Oldest starting QBs in Super Bowl history
Super Bowl Player Team Years Days
XXXIII John Elway Broncos
38
217
V John Unitas Colts
37
255
XLIII Kurt Warner Cardinals
37
224*
XXXII John Elway Broncos
37
211
XXXVII Rich Gannon Raiders
37
37
* Warner's age on Super Bowl Sunday

It was a signature drive against a team that smoked Arizona, 48-20, on Thanksgiving night in Philadelphia. Warner, who is now 3-0 in conference title games, has had several of those in his lengthy career, mostly with the St. Louis Rams, where he won a Super Bowl and lost one. But his ability to calm a youthful huddle and keep everyone accountable showed his value lies more than just in his 37-year-old arm. It was the type of leadership that, in winning this game, will continue to define Warner, despite all of his previous trials, tribulations and triumphs.

McNabb had his shot to counter. With 2:53 remaining and his team taking over on its 20 after the kickoff, this could have been his magic moment to, once again, prove his worth to a fan base that he's never seemed to win over despite going to the Super Bowl and getting his team to the conference championship five times in 10 years. He got them to Arizona's 47, but three straight incompletions left the Eagles one play and 10 yards from possibly writing a magical finish.

On fourth down, wide receiver Kevin Curtis dropped McNabb's pass. McNabb, who lives in suburban Phoenix, had to painfully witness the Cardinals celebrate history at the Eagles' expense.

"Going back out in a two-minute drill, we felt like we had an opportunity to get back and get some points," said McNabb, who was 28-of-47 for 375 yards and three touchdowns. "An unfortunate situation on that last play ... It's just opportunities, especially the way that the second half went, to go up and put yourself in position and then sitting on the sidelines just awaiting that opportunity and teams just eating up clock and trying to keep you off the field."

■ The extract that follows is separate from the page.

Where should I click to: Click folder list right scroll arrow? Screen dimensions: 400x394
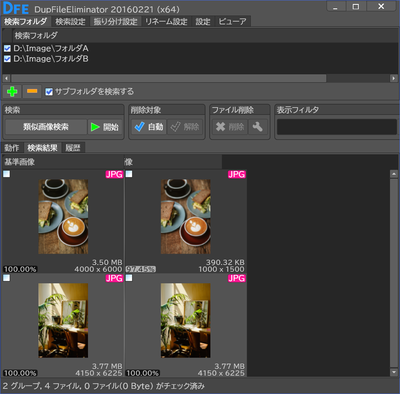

McNabb's critics will immediately claim he's blaming others instead of himself, but on this day, he has every right. He brought the Eagles back. Himself. He played better than he's played this postseason, but the supporting cast that has been very supportive in two prior playoff games just didn't have enough against a team, maybe, of destiny.

"It's a nice feeling but the thing is, you have to get there and you have to finish," the Cardinals' James said of playing in his first Super Bowl. "To get there is one thing -- we've got that part taken care of -- but we've got to finish."

The way this game played out was much like how Arizona's season unfolded. The Cardinals got out quickly then got comfortable and in turn, lost their way. Yet, when it mattered most, the Cardinals re-gained traction and showed they were capable of beating all comers.

Though Arizona likely will be the underdog that it's been throughout the playoffs, it could be a mistake to think they don't have a shot in the Super Bowl. It has Fitzgerald. It has gotten off the mat twice in the playoffs after losing momentum and losing a lead (Atlanta, Philadelphia). It has shown more poise and moxie than its youthful roster and its dubious history characterize.

"For all the people who were Cardinals fans since the first day we got here -- in Sun Devil Stadium in 2,000 degrees with 10,000 people -- that's huge," defensive tackle Darnell Dockett said. "I think about that all the time. We did it. We are going to the Super Bowl."